▸ **Aim**:
Find every line in the listing below that contains the string "radio", with case counting, and copy each of those lines.

[Records taken from a data source]
....
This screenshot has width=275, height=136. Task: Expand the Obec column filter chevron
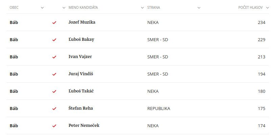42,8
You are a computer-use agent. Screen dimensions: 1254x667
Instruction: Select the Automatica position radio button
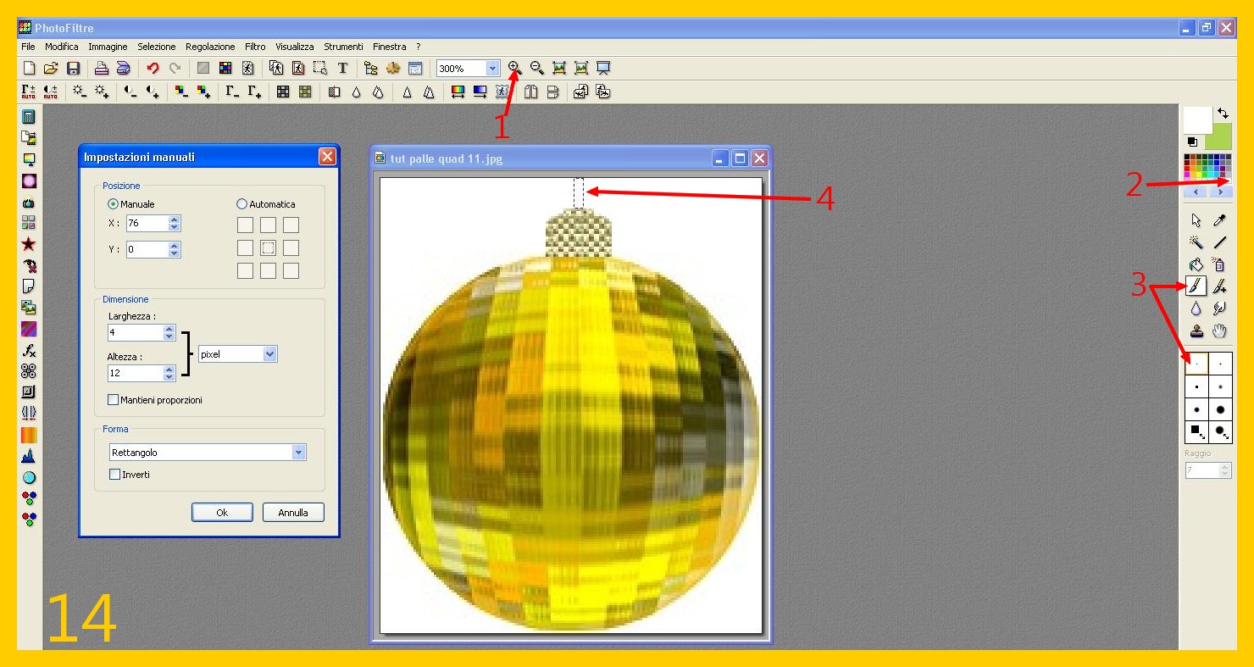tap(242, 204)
....
▸ **Reply**:
Instruction: Select the Automatica position radio button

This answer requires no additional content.